Но состояние Сони не позволяло ей оценить это его чувство: она часто ходила в церковь, говорила со священниками, у нее были странные мечты и никакого желания жить. Однажды провела на службе в Архангельском соборе девять часов и, не заметив времени, вернулась домой под проливным дождем. Чтобы отвлечь ее от собственного горя, Толстой «пытался пробудить в ней мысль о горестях других людей». Водил ее в тюрьмы, заставлял покупать книги для арестантов. Все напрасно. Муж говорил ей, что возникшее между ними новое чувство похоже на заходящее солнце: время от времени маленькие тучки разногласий закрывают свет, но он надеется, они разойдутся и заход будет великолепным. Софья Андреевна слушала со слезами на глазах. Понемногу Толстой приходил в себя, да и оставалось многое, что привязывало к жизни: его вера в Бога, его профессия. Через две недели после похорон Ванечки, двенадцатого марта 1895 года, он отметил в дневнике: «Нынче захотелось писать художественное. Вспоминал, что да что у меня не кончено. Хорошо бы все докончить… И тут же, затеяв все это – работы лет на восемь по крайней мере, завтра умереть. И это хорошо».

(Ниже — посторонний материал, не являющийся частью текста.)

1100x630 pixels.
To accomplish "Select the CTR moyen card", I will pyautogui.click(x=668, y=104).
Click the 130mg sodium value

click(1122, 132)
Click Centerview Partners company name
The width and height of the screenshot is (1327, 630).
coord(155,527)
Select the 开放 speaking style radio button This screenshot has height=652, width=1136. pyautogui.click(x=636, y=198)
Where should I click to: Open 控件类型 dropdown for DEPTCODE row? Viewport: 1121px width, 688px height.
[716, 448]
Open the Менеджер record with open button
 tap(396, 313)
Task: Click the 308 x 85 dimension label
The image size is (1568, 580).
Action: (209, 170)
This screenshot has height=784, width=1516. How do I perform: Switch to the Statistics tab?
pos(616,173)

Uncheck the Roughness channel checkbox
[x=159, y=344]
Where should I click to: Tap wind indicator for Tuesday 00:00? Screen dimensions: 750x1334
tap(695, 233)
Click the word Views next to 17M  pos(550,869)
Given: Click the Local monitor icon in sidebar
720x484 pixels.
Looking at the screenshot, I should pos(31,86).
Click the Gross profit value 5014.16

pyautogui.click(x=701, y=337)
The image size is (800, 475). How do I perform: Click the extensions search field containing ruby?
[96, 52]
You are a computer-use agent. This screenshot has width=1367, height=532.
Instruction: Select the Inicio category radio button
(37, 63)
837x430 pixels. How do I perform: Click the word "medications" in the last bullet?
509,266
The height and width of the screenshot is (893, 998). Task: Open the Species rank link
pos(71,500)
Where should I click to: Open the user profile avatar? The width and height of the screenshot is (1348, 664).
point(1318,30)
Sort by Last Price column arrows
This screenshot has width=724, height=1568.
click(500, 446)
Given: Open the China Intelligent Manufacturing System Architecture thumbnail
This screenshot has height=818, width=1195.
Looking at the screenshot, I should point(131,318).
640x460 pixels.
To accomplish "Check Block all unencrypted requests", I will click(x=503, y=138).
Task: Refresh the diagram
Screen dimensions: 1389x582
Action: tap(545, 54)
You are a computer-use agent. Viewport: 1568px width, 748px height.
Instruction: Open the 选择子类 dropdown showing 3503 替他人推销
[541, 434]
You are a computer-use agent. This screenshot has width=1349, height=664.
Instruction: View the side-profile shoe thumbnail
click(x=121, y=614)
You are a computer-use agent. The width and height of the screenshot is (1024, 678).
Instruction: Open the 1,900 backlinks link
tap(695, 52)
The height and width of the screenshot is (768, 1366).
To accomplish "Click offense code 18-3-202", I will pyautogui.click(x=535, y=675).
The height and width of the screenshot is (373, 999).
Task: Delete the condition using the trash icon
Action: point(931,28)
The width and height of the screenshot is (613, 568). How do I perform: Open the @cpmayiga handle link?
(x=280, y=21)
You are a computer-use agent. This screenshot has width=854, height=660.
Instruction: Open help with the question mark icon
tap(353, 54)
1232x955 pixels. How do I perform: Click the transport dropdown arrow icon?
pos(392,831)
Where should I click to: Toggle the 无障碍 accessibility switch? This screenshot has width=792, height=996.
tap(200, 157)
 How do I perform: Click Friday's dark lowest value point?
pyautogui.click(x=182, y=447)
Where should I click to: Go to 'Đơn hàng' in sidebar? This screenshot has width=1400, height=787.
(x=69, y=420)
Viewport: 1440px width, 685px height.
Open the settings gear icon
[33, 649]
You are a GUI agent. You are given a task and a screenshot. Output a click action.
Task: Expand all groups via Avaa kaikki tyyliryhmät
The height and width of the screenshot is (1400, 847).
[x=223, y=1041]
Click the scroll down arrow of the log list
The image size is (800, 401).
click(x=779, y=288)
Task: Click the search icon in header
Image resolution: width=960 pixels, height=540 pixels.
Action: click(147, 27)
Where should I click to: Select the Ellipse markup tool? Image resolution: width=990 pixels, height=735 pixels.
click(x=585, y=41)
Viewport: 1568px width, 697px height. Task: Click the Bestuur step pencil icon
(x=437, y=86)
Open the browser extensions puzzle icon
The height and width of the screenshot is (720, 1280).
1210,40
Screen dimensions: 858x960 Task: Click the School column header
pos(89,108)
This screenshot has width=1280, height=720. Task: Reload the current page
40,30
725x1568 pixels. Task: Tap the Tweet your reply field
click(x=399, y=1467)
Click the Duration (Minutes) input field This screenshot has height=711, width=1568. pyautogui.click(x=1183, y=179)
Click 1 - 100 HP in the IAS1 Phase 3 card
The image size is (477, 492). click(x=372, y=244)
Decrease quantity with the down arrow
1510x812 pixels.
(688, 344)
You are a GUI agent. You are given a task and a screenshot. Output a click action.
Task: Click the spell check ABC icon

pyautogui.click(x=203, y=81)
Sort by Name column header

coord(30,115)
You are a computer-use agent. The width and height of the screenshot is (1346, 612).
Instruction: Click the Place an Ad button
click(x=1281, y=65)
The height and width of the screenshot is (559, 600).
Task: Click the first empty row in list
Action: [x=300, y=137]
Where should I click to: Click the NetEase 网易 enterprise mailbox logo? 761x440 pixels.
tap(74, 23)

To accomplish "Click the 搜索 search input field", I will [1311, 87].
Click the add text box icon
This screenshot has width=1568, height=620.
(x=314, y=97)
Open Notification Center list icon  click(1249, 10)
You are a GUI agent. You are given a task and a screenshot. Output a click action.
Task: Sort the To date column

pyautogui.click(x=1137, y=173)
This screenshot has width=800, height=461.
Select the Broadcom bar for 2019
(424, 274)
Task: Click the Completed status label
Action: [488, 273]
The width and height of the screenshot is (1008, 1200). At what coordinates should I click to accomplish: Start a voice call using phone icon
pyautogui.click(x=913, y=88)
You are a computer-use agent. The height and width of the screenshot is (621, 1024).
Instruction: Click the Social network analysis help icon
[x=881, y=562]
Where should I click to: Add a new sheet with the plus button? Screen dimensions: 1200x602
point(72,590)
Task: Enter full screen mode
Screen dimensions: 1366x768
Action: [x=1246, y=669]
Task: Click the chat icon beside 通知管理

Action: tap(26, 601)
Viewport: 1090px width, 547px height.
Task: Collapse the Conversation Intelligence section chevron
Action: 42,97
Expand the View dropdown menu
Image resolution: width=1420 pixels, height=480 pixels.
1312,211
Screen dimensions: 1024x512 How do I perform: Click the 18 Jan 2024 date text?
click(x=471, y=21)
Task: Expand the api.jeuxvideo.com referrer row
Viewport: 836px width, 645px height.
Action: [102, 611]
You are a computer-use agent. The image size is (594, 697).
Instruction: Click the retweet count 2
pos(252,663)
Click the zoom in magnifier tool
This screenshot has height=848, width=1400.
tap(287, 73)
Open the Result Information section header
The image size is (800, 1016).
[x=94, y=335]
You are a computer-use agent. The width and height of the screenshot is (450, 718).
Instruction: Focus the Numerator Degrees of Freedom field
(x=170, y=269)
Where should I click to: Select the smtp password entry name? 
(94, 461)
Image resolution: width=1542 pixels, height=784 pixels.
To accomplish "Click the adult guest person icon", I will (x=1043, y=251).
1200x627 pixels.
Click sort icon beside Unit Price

Успех «Хозяина и работника» удивлял, раздражал, но заставлял взяться за перо. Пятнадцать тысяч экземпляров, изданные «Посредником», были проданы за четыре дня. Четырнадцатый том собрания сочинений с этим рассказом напечатан был уже в десяти тысячах экземпляров. Со всех сторон раздавались похвалы. Страхов писал, что во время чтения кожей ощущал холод, точность и чистота деталей необыкновенные. Сам автор считал рассказ неудачным и сказал молодому писателю Бунину, который пришел к нему с визитом: «Ах, не говорите! Это ужас, это так ничтожно, что мне по улицам ходить стыдно!» И тут же о Ванечке: «Да, да, милый, прелестный мальчик был. Но что это значит – умер? Смерти нет, он не умер, раз мы любим его, живем им!»
«Лицо у него было в этот вечер худое, темное, строгое, – вспоминал Бунин. – Вскоре мы вышли и пошли в „Посредник“. Была черная мартовская ночь, дул весенний ветер, раздувая огни фонарей. Мы бежали наискось по снежному Девичьему Полю, он прыгал через канавы, так что я едва поспевал за ним, и опять говорил – отрывисто, строго, резко: „Смерти нету, смерти нету!“»
В феврале того же года, что и Ванечка, умер Лесков, оставив литературное завещание. Решил оставить свое и Толстой. Двадцать седьмого марта делает наброски в дневнике: просит похоронить там, где умрет, в самом дешевом гробу. «Цветов, венков не класть, речей не говорить… В газетах о смерти не печатать и некрологов не писать», «Бумаги мои все дать пересмотреть и разобрать моей жене, Черткову В.Г., Страхову… тем из этих лиц, которые будут живы». Дочери, по его мнению, не должны этим заниматься. «Сыновей своих я исключаю из этого поручения… Дневники мои прежней холостой жизни, выбрав из них то, что стоит того, я прошу уничтожить, точно так же и в дневниках моей женатой жизни прошу уничтожить все то, обнародование чего могло бы быть неприятно кому-нибудь. Чертков обещал мне еще при жизни моей сделать это. И при его не заслуженной мною большой любви ко мне и большой нравственной чуткости, я уверен, что он сделает это прекрасно».